*** Opening GIVEN DATA ***

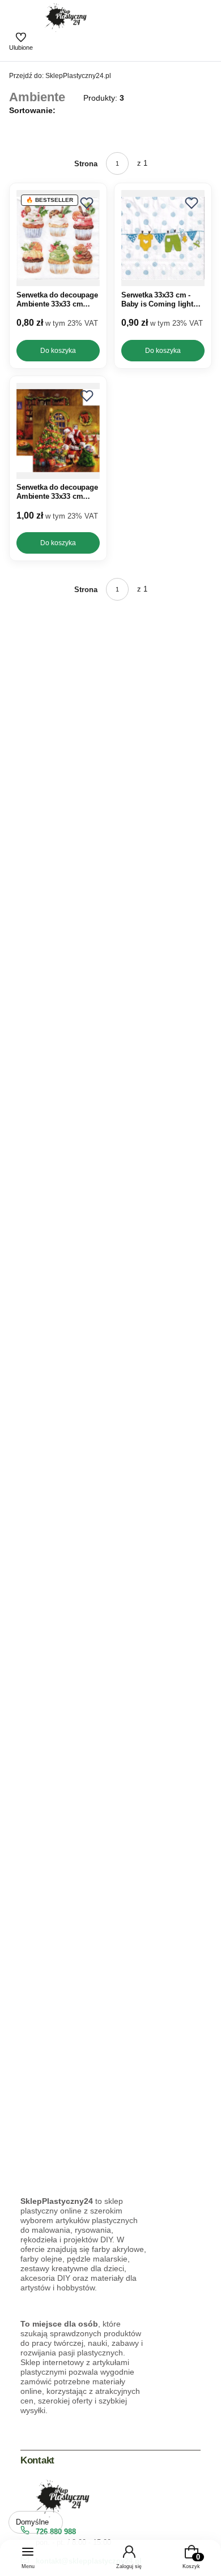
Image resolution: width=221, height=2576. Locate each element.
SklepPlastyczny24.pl (60, 76)
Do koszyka (58, 351)
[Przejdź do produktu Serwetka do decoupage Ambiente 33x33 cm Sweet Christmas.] (58, 238)
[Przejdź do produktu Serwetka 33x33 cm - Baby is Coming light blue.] (163, 238)
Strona (85, 163)
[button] (87, 203)
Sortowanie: (32, 110)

*** Closing GIVEN DATA ***

→ **WHAT IS EXPECTED**
Number of lines above with the word "Przejdź": supply it alone.

→ **SOLVED PROBLEM**
2